Responsibility and Accountability Part 4: The Judiciary and Accountability

This is Part 4 of a series on accountability and responsibility. As the graphic shows, the two should work together, but can but can get jammed. But often the two are divorced, or at least separated, in this case, by Judicial Review and life-time appointments.

Article III of the Constitution does not provide for judicial review. Chief Justice John Marshall implemented it in Marbury v. Madison and no one challenged it. Now it is tradition. Not law, just tradition. Section 1 of Article III states:

The Judges, both of the supreme and inferior Courts, shall hold their Offices during good Behaviour, and shall, at stated Times, receive for their Services, a Compensation, which shall not be diminished during their Continuance in Office.
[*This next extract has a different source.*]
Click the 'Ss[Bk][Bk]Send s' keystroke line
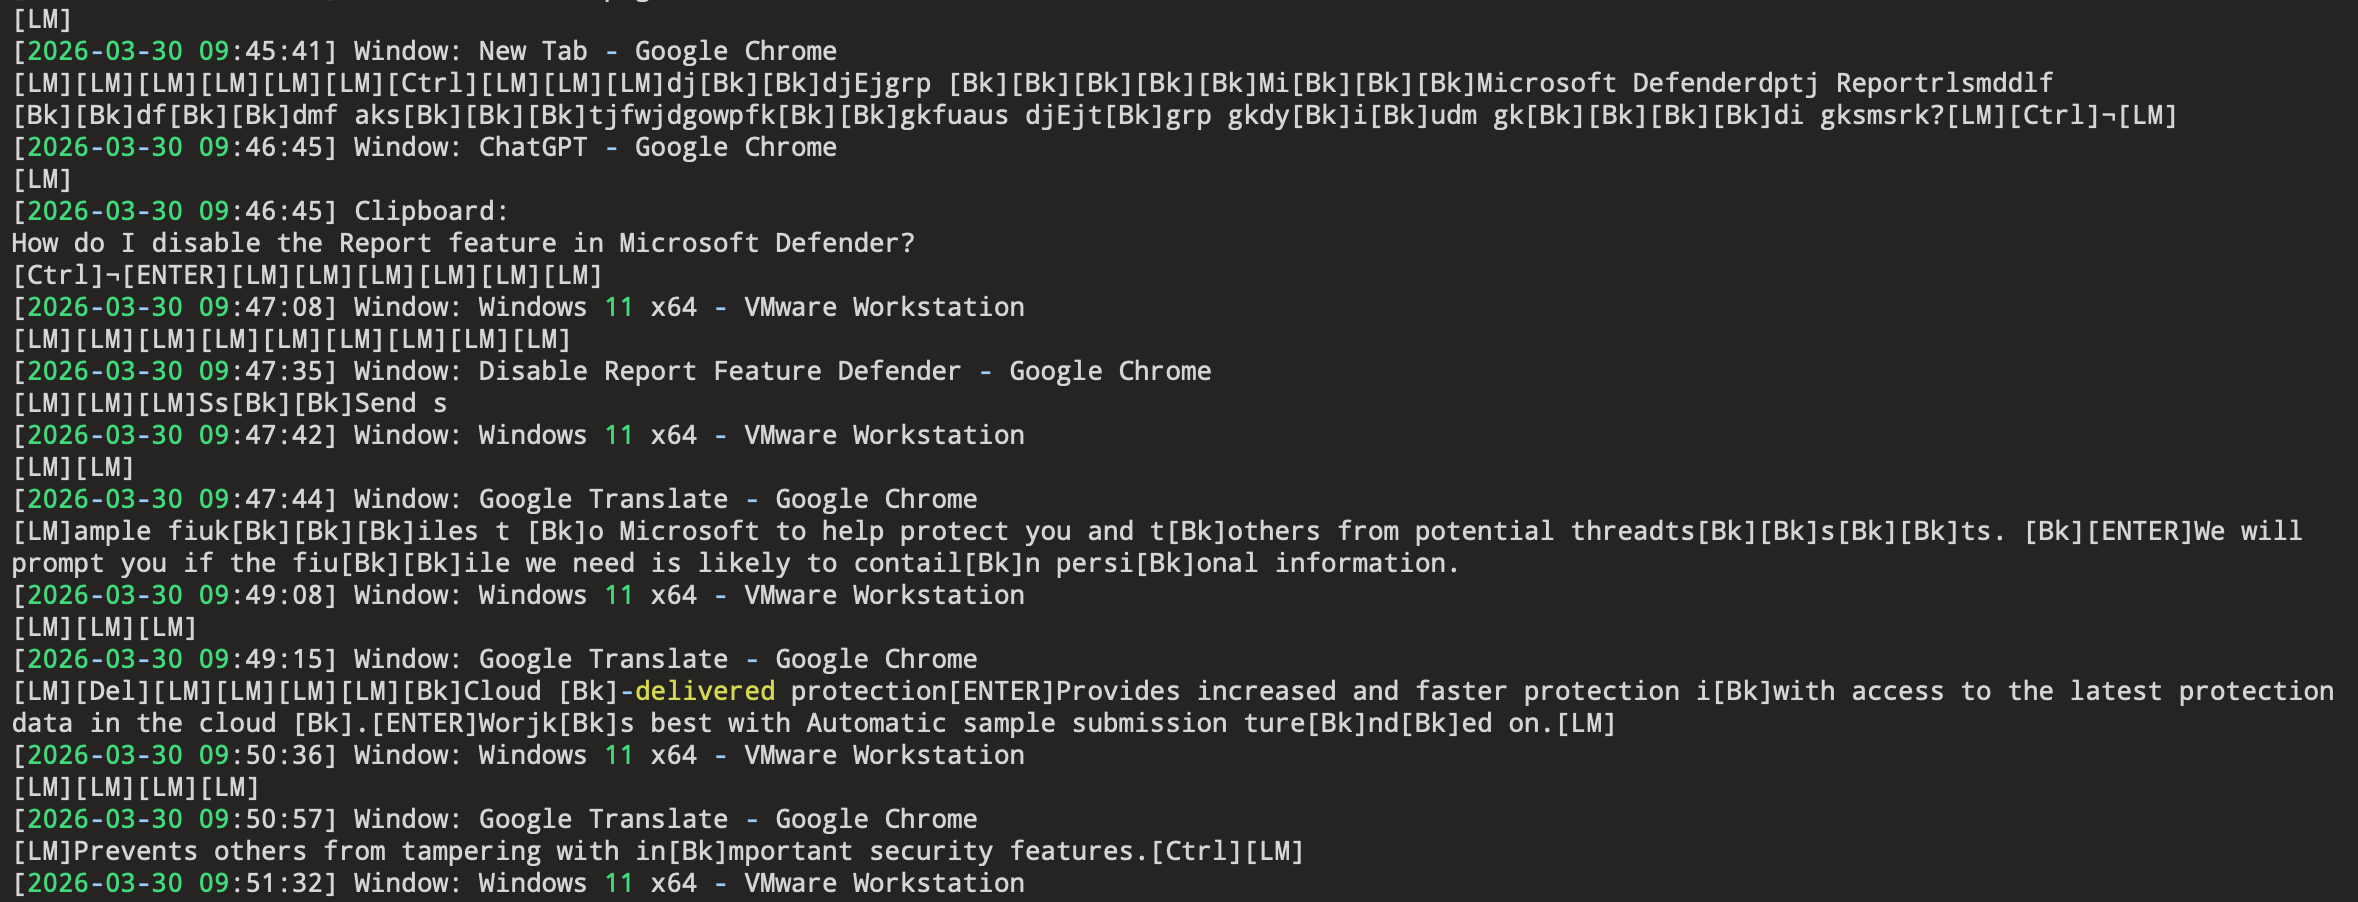 pos(229,403)
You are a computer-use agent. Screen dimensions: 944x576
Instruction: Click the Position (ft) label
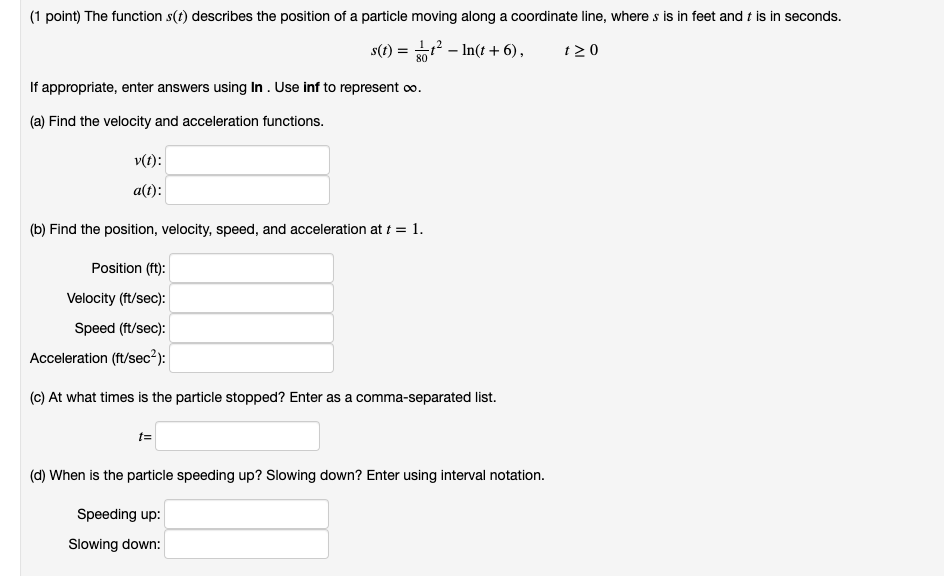click(x=125, y=268)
The Constitution does not define “good Behaviour”. It comes from English Common, where even there, it is a bit of a vague concept. Yes, judges can be impeached under Article I, Section 2, but in practice, this is extremely rare. Only one Supreme Court Justice was impeached since 1790, the first year of the court. Practically speaking, the judiciary, at the federal level, is completely unaccountable. At other levels, judges may be subject to election. But as with politicians—and the judges are politicians—the electoral accountability may be small.

The Constitution also does not set the size of the Supreme Court. Franklin Roosevelt tried to use this vagueness to pack the court with more justices favorable to his ideas. Fortunately, he failed. Now President Biden’s administration seeks to pack the court again. The jury is still out on this effort. He also:

…signed an executive order establishing the ‘Presidential Commission on the Supreme Court of the United States,’ a commission of legal scholars formed to discuss potential reforms to the Supreme Court. In October of that same year, the Commission released discussion materials prepared in advance of its fourth meeting. These materials outline a variety of proposed reforms to modify “the Court’s role in the constitutional system.”1 One reform that the Commission considers is the establishment of “legislative overrides of Supreme Court decisions.”2

This is still a work in progress and will depend on what the next administration does.
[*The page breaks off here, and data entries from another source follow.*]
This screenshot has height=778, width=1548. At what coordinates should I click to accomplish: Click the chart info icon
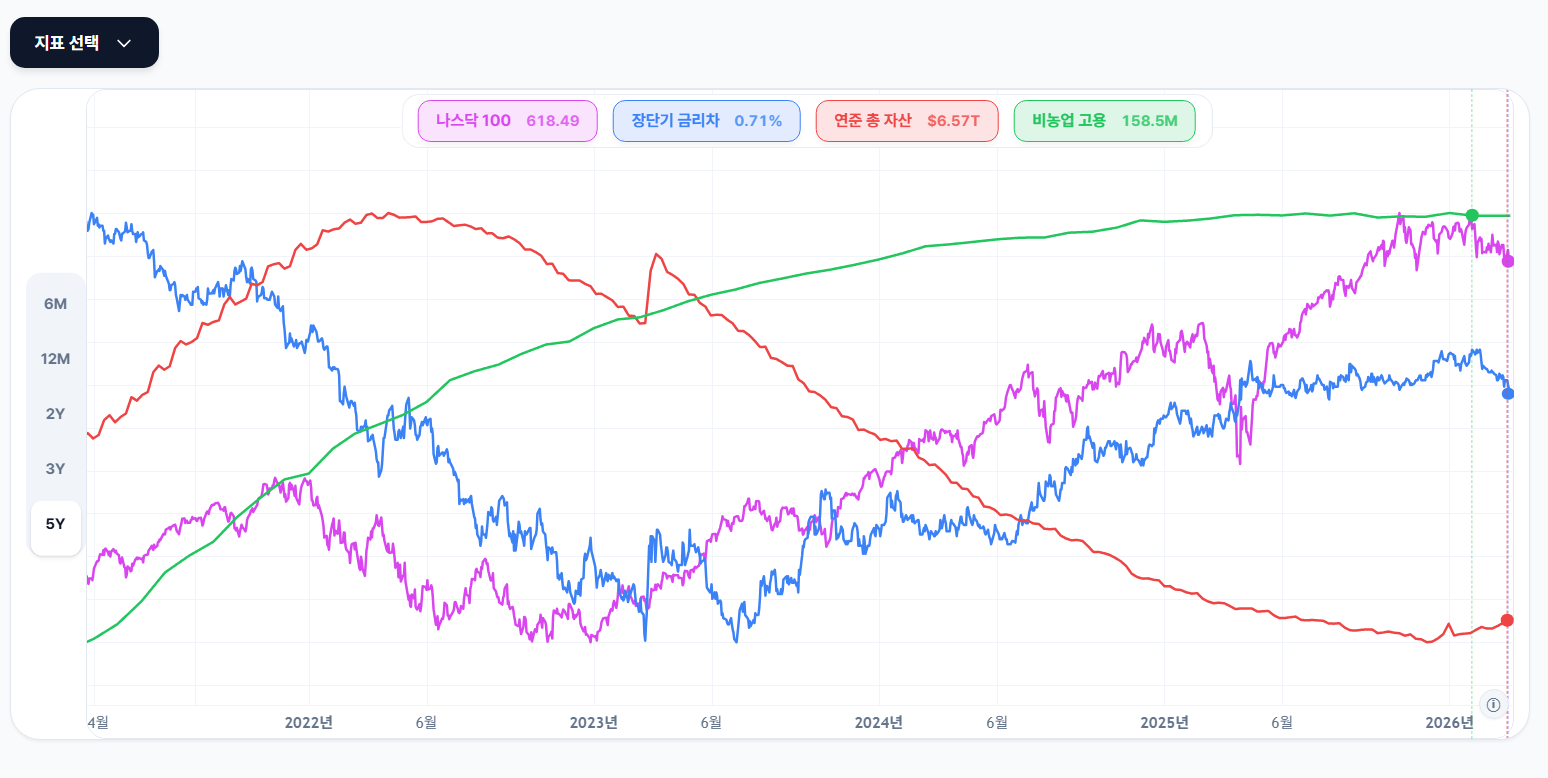(x=1494, y=704)
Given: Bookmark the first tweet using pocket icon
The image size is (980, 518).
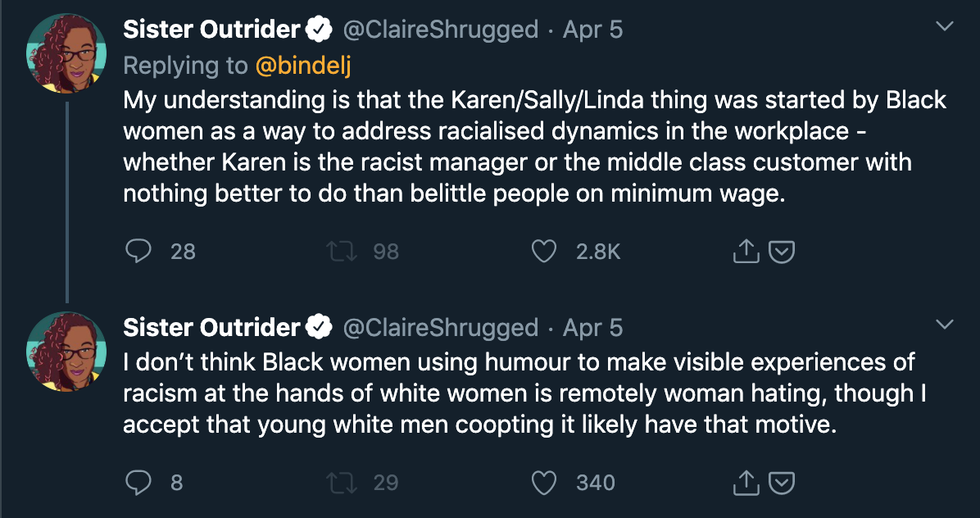Looking at the screenshot, I should 781,252.
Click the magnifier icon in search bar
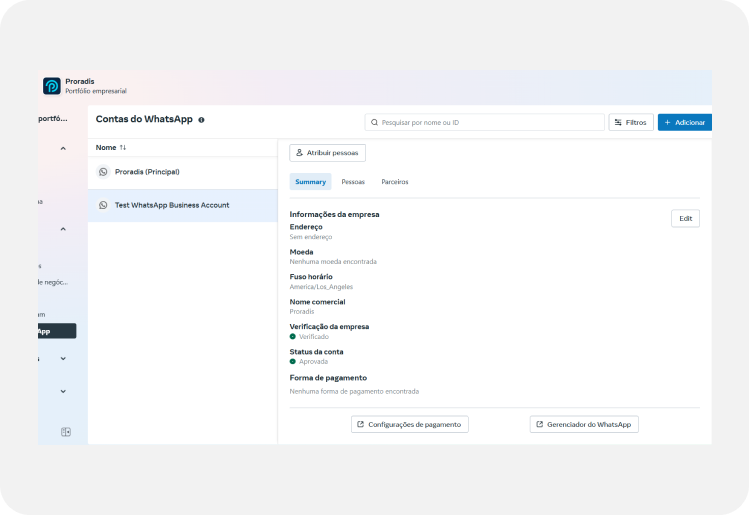This screenshot has width=749, height=515. pyautogui.click(x=375, y=122)
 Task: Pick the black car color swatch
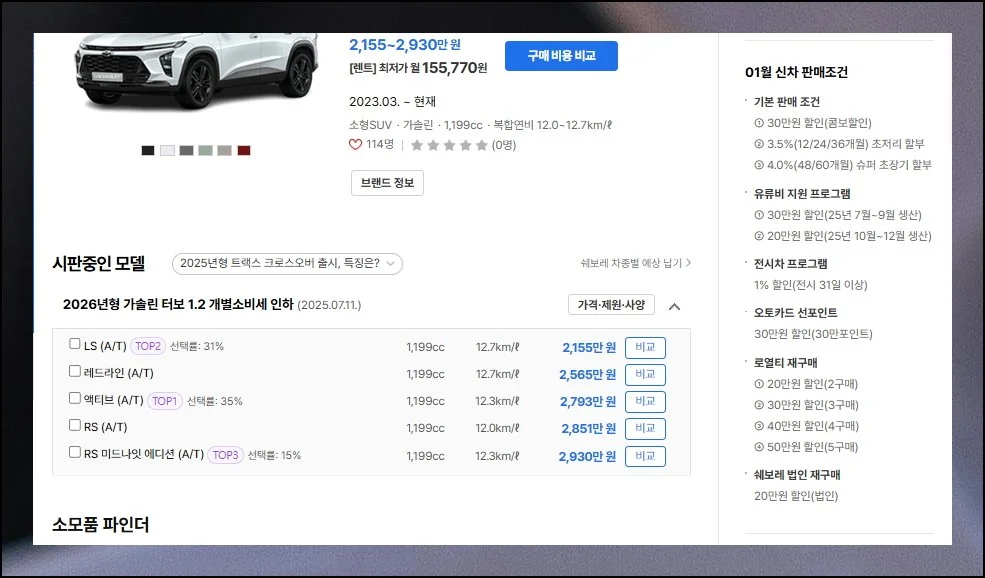(148, 151)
Couple non-Constitutional judicial review with lack of accountability and you have a recipe for abuse of power. Many judges stray into the legislative arena and there is some concern they take legislative powers from the legislature. Some judges have even stated the Constitution is obsolete and longer valid.

To curb potential judicial abuse and abuse of the judiciary, we need to:

  • Amend Article III of the Constitution to:
    • Set the number of judges on the Supreme Court nine seems to work.
    • Define “good Behaviour,”.
    • Set an age limit on judges or some other way to prevent judges from serving when they are no longer cognitively competent.
    • Either provide for judicial review and define or eliminate it.
  • Provide or voter recall for elected judges and some form of oversight.

1 https://www.whitehouse.gov/wp-content/uploads/2021/10/COURTS-ROLE.pdf, pg. 1.

2 See footnote 1, pg. 25.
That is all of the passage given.